On Fri, 6 Jun 2025 07:38:21 GMT, Volkan Yazici <vyaz...@openjdk.org> wrote:

>> Good idea. FWIW, and ulness I'm mistaken, I believe the old code was not 
>> always throwing `FileNotFoundException` - but might have thrown 
>> `NoSuchFileException` if  using  a non-default filesystem. If 
>> `FileNotFoundException` is specified and `NoSuchFileException` is not then 
>> that's probably a good change of behaviour.
>> 
>> Could be worth a release note (if that's the case and the behaviour changed) 
>> - but probably not a CSR.
>
> Placing `isRegularFile()` check to `create()` indeed was my initial attempt 
> too.

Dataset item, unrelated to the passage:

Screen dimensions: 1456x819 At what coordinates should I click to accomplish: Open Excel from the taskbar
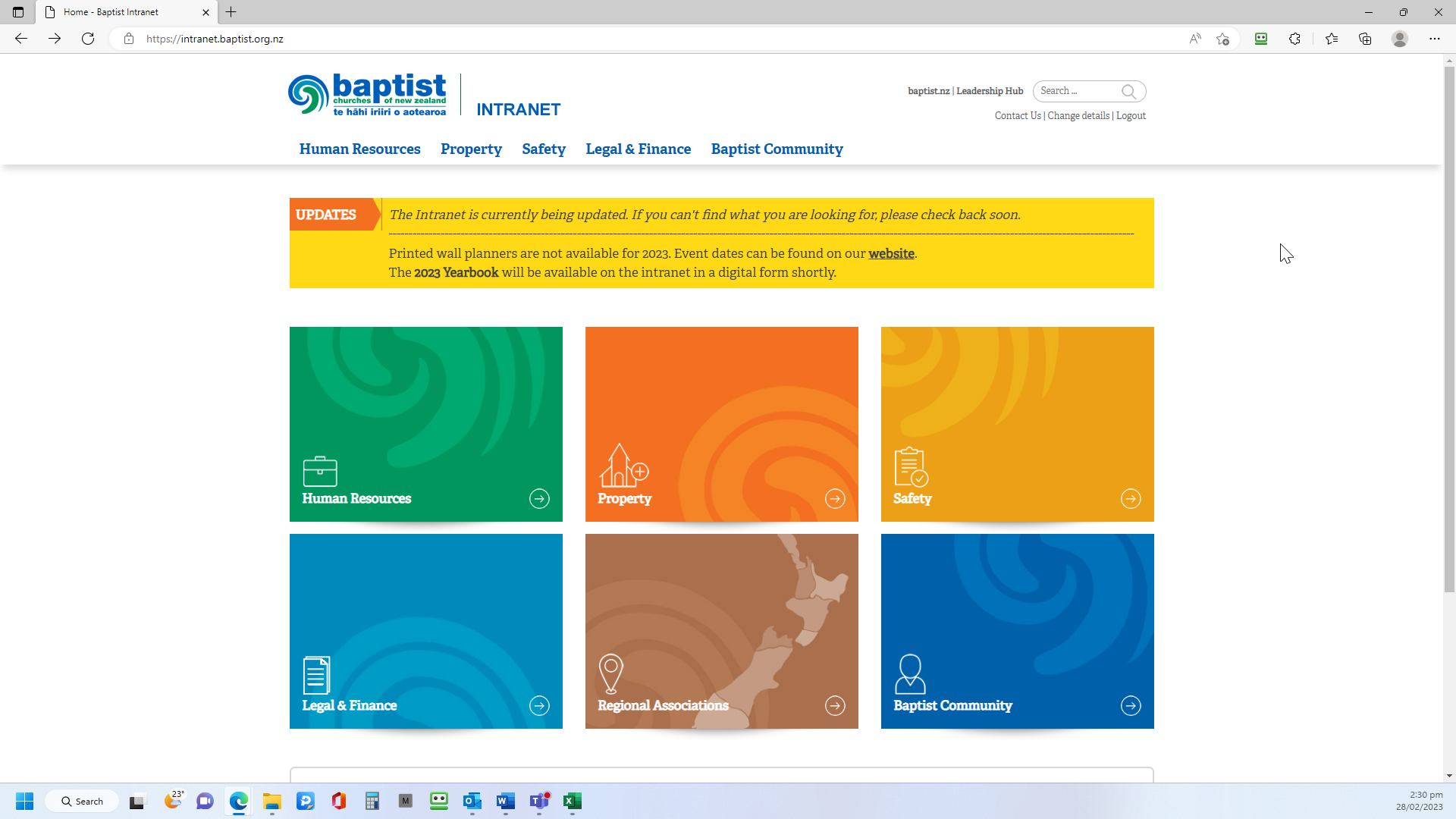pos(573,802)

Though that resulted in a behavior change: Earlier the regular file 
> check was performed by `FIS::new` at subscription, hence, `NSFE` (yes, 
> `FIS::new` throws `NSFE` when passed a not-regular file, e.g., a directory) 

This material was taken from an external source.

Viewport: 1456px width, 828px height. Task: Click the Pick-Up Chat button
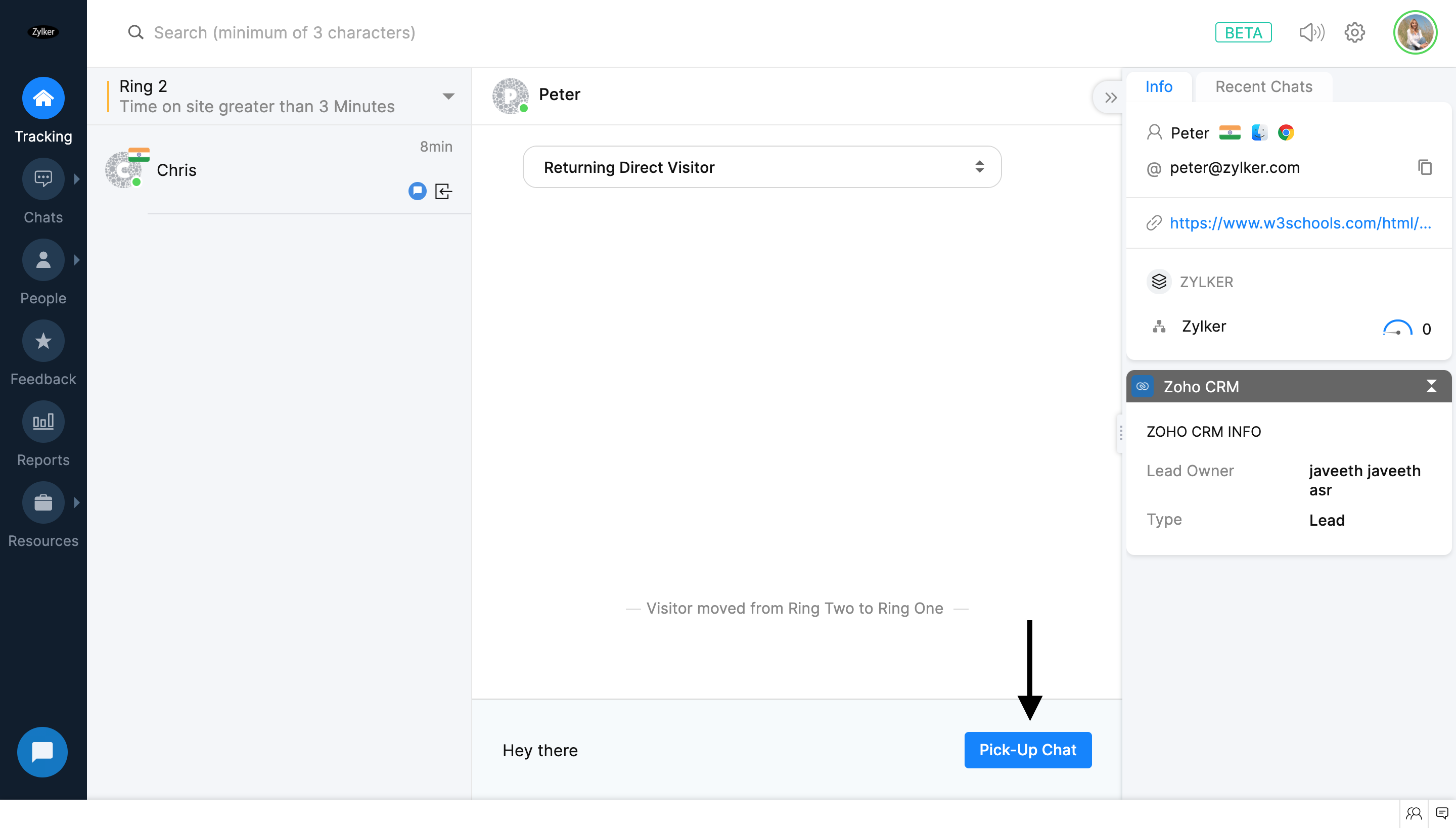coord(1027,750)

> was thrown at `subscribe()`. Moving this check from `subscribe()` to 
> `create()` breaks the `RelayingPublishers` test, since failure gets moved 
> from subscription-time to [reactive pipeline] assembly-time.
> 
> Would you prefer me to
> 
> 1. keep things as is,
> 2. move `isRegularFile()` to `create()`, or
> 3. move `isRegularFile()` to `create()` and file a CSR?
> 
> Note that I don't think we can avoid the `NSFE`-to-`FNFE` translation in 
> `subscribe()`, since, whatever earlier check we do before `Files::newIS`, 
> file might get changed afterwards, and `NSFE` can still be thrown at the 
> `Files::newIS` invocation.

> I believe the old code was not always throwing `FileNotFoundException` - but 
> might have thrown `NoSuchFileException` if using a non-default filesystem.

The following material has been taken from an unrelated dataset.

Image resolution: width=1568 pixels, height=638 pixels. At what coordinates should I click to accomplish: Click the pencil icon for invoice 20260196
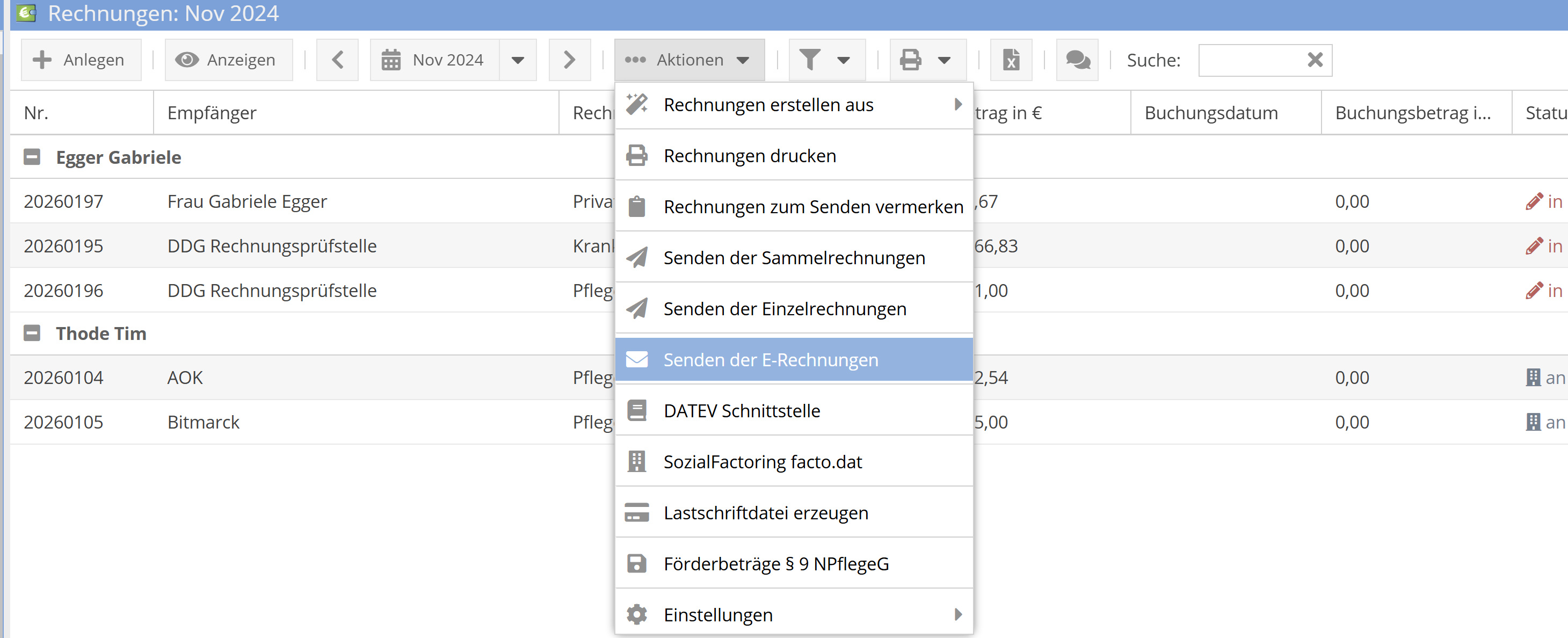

@dfuch, correct. If `Path` is associated with a file system that doesn't 
support `Path::toFile`<sup>1</sup>, earlier users would get `Files::newIS` 
exceptions (which were indeed undocumented), whereas others would get 
`FIS::new` exceptions.

<sup>1</sup> Allow me to note that I intentionally avoid using "default file 
system" term, since, IMHO, that distracts us from the problem: file systems 
that don't support `Path::toFile`. The "default file system" is required to 
support that feature, but there can be other file systems that support that too.